== REQUIRED WORK ==
The word "computer" marks the lines you need; copy each of them from the data.

(Collected data)

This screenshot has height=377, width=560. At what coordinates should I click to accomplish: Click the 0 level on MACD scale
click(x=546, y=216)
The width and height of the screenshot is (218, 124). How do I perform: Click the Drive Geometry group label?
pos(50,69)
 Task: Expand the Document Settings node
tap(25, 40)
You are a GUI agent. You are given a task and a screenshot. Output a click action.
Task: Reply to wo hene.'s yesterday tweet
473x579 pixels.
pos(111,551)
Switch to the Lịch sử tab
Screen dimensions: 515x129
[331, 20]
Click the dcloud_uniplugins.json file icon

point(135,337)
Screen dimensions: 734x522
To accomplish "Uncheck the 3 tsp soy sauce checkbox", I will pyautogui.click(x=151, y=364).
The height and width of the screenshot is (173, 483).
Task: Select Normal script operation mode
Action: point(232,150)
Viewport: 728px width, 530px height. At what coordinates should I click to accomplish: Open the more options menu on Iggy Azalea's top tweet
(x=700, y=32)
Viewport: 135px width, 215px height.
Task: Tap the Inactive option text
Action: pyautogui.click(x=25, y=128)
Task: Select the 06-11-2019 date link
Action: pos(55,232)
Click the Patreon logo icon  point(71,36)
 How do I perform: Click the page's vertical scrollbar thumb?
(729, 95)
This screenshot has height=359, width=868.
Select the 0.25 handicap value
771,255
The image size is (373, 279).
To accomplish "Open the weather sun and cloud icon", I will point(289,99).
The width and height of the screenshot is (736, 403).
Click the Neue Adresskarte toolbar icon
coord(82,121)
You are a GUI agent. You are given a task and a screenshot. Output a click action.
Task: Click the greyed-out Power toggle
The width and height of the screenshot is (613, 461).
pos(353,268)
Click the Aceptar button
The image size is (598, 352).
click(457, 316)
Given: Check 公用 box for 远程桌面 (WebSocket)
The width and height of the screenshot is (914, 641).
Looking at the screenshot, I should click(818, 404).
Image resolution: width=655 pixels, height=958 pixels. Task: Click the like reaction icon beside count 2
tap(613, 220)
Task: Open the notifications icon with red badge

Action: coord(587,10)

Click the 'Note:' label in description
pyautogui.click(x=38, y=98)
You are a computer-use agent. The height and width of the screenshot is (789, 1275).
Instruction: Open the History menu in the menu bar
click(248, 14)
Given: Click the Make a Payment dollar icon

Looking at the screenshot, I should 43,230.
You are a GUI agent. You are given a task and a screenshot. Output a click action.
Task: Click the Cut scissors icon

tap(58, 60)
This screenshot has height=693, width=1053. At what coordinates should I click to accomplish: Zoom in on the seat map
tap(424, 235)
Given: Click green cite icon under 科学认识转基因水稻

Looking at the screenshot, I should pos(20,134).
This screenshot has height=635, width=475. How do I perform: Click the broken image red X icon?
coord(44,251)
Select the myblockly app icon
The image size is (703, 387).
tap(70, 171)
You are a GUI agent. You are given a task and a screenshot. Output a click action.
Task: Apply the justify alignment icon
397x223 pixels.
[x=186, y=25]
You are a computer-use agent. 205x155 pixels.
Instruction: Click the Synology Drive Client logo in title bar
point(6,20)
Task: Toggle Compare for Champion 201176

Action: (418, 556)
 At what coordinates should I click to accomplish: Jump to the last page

== SOLUTION FOR THIS EXERCISE ==
You are a computer-use agent. The height and width of the screenshot is (789, 1275).
You are a computer-use agent. 205x155 pixels.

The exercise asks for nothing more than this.